Saint Amour – de Benoît Delépine et Gustave Kervern – 2016
Sur le papier, ça fait un peu peur : les deux piliers de Groland qui filment des paysans mal dégrossis dans les travées du salon de l’agriculture. On connaît l’attachement sincère de Delépine et Kervern pour « ceux qui ne sont rien », pour reprendre la phrase d’un grand de ce monde. Mais on connaît aussi les caricatures pas toujours fines fines qu’en a fait l’émission culte de Canal. Donc…
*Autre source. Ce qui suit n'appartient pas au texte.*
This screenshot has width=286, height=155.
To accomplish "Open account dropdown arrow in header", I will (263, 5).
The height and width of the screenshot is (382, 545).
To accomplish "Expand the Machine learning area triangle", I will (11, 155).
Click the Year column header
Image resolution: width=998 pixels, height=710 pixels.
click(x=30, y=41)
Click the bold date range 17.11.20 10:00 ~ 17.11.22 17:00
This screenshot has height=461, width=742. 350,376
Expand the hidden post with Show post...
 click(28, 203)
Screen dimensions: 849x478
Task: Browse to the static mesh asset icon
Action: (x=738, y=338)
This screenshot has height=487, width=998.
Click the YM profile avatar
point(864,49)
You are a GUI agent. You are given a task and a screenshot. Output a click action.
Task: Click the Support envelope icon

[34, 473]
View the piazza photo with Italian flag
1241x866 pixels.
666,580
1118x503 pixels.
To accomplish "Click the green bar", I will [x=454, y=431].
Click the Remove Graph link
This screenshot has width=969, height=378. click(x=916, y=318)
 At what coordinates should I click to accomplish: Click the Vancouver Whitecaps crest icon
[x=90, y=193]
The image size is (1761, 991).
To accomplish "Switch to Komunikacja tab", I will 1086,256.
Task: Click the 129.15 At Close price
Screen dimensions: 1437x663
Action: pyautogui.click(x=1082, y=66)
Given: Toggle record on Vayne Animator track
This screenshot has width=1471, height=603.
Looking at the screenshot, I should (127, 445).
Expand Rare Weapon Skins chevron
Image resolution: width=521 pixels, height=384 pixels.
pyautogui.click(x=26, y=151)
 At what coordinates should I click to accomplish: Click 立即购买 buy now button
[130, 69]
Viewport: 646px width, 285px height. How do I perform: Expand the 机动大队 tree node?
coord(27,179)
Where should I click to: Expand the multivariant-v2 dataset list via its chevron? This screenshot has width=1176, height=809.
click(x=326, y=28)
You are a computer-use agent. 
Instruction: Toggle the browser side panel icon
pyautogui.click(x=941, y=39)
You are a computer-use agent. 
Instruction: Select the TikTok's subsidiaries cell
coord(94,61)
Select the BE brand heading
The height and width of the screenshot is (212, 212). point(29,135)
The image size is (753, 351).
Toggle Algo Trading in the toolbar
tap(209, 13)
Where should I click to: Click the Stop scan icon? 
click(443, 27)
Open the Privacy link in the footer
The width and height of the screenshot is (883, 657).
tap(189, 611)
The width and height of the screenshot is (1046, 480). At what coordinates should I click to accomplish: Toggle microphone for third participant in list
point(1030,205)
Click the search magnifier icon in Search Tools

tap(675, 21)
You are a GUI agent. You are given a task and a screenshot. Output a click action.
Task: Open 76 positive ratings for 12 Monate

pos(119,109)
Donc, très jolie surprise que ce Saint Amour, qui se révèle un film d’une tendresse immense et loin de toute caricature pour les hommes de la terre. Pas d’angélisme non plus : le tandem filme des personnages volontiers grossiers et peu aimables, à commencer par celui de Benoît Poelvoorde, fils d’agriculteur au physique ingrat, qui enchaîne les cuites pour oublier sa solitude abyssale et son mal de vivre.
C’est d’ailleurs une interprétation particulièrement forte que livre Poelvoorde. Forte et courageuse, tant l’homme se met à nu, physiquement et moralement, pour ce rôle franchement pas sympathique, en tout cas dans un premier temps. A nu, mais toujours dans le bon ton : Delépine et Kervern savent parfaitement jusqu’où ils peuvent aller sans tomber dans un voyeurisme facile.
Et Depardieu, sobre (là aussi dans tous les sens du terme) et touchant, tout en autocitations. Lui aussi est formidable, en père vieillissant qui décide d’embarquer son fils paumé pour une route des vins express, avec un jeune taxi arrogant (Vincent Lacoste, qui réussit joliment à exister face à ces deux monstres).
Ce road movie a tout du voyage intérieur. L’arrivée laisse quelque peu dubitatif (mais on n’attendait pas une chute facile), mais c’est le voyage qui séduit : cette tendresse qui peine à s’exprimer entre le père et le fils, et qui finit par trouver sa voie. Décapant, un peu. Tendre, beaucoup.